▶ _EXTRACT TO READ_
──────
If your a small business owner that emails customers, your email address can speak volumes about your professionalism, your approach to business and your tech savvy-ness.
Seriously, You Still Use @hotmail @yahoo or @gmail?
If you are a small business owner that communicates with customers through a @hotmail, @yahoo or @gmail email address, I am going to throw a hot jam donut at you. And angle it so the hot jam bit hits your skin… then hits the ground so you can’t even eat the donut. What are you doing? It’s at least 2011 (Just trying to future proof this article).
People want confidence that the businesses they are dealing with knows its stuff and can come through with the goods. Shoppers don’t want some shonky operator who might go belly up next Tuesday. Representing your business through a free email account such as @hotmail.com screams backyard operator. The kind that operates on a shoe string budget, perilously close to foreclosing.
Sure you could be a backyard operator operating on a shoe string budget, but you want to give the perception that you operate a well oiled machine that is trustworthy and kicks butt.
ok, ok. If you don’t have a website and you mainly send email correspondence to other businesses (that don’t buy from you) I slightly forgive you for holding onto your free address.
Getting a Professional Email Address is Easy
If you have a website, take advantage of your website hosts capability. You’ve paid for it. These days, setting up an email account to be @yourdomain.com only takes a few clicks. Your website host should either be able to set this up for you, or at least flick you some instructions to lead you on your merry way.
──────
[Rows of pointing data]

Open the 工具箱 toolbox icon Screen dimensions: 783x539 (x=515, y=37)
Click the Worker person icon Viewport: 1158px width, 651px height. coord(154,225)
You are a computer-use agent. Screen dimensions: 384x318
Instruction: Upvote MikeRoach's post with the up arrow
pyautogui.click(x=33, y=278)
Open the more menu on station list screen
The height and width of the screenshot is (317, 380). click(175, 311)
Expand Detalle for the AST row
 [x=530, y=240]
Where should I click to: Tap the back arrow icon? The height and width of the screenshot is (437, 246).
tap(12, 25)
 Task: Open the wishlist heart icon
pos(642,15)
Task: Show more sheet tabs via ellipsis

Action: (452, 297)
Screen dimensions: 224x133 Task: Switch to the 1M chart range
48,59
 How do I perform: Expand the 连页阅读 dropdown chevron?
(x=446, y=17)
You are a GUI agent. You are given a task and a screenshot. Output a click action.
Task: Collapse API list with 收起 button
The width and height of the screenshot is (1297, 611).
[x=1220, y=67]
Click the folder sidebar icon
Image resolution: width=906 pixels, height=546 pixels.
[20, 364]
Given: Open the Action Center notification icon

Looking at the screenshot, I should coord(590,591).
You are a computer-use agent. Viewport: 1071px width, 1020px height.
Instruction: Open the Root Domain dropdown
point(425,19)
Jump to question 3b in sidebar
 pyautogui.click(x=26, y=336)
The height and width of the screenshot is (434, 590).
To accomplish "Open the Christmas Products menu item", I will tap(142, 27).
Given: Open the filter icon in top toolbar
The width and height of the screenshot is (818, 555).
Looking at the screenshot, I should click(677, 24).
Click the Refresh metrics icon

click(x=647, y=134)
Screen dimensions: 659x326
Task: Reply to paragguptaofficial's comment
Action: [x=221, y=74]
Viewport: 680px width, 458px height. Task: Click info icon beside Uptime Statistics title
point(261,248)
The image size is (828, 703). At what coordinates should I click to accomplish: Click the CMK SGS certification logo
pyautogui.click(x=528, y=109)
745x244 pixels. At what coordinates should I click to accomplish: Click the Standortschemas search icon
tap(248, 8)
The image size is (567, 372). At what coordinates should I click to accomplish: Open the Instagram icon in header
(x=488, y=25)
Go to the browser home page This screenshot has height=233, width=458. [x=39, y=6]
──────
▶ _TASKS FOR THIS EXERCISE_
1. Write out the passage of the article on business email addresses from "If your a small" up to and including "proof this article).".
2. In the article on business email addresses, what does using a free email account such as @hotmail.com scream?
3. List every free email address ending that the article on business email addresses names.
The material has no connection to the article on business email addresses.

▶ _EXPECTED RESPONSES_
1.
If your a small business owner that emails customers, your email address can speak volumes about your professionalism, your approach to business and your tech savvy-ness.
Seriously, You Still Use @hotmail @yahoo or @gmail?
If you are a small business owner that communicates with customers through a @hotmail, @yahoo or @gmail email address, I am going to throw a hot jam donut at you. And angle it so the hot jam bit hits your skin… then hits the ground so you can’t even eat the donut. What are you doing? It’s at least 2011 (Just trying to future proof this article).

2. Backyard operator.

3. @hotmail, @yahoo, @gmail